Varsity Blues (1999)

reviewed by
Susan Granger


Susan Granger's review of "VARSITY BLUES" (Paramount Pictures)

Teenybopper idol James Van Der Beek of TV's "Dawson's Creek" gets a big screen break in this football flick. Its strength is that examines the pressures placed on high school athletes by their parents and coaches. Its weakness is that it reduces a serious topic into all the shamelessly predictable cliches of teenage comedy that are liberally dished out by writer W. Peter Iliff. "Football is a way of life," Van Der Beek explains as a second-string quarterback in rural Texas, where devotion to high-school football attains a religious fervor. "You never question the sanctity of the coaches," he adds. Jon Voight plays Bud Kilmer who has coached his West Canaan, Texas, AAA team to two state championships and 22 district championships in his 35-year tenure.

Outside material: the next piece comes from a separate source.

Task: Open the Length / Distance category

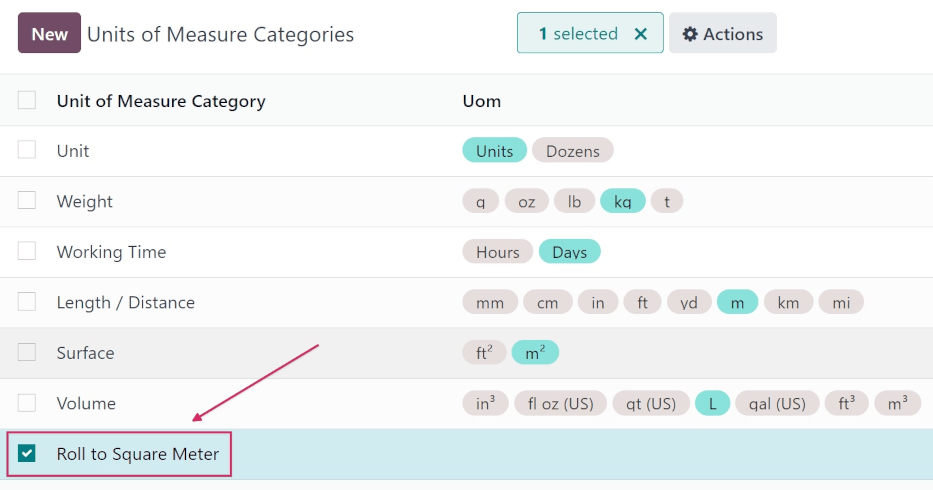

There's a big bronze statue of Coach Kilmer right outside of the stadium which is named for him. The story revolves around Van Der Beek and his girl friend (Amy Smart) who rebel against the football mania gripping everyone around them. They're aware of the Coach's tenacity to force ill or injured players to continue in the game and appalled by his racist tendency to ignore black players when it comes to scoring touchdowns. Understandably, the Coach doesn't like him much but, when the star of the team wrecks his knee with five games to go in a winning season, Van Der Beek's pushed up front and center. His chances of an academic scholarship to Brown rest on his performance. The cheerleader subplot is stupefying, as is having a sex education instructor make students chant the common names for sex organs in unison. Not too surprising for her character, though, since she turns out to be a stripper in her off-hours. Unevenly directed by Brian Robbins, on the Granger Movie Gauge of 1 to 10, "Varsity Blues" is fumbling 5. It's V for vulgar.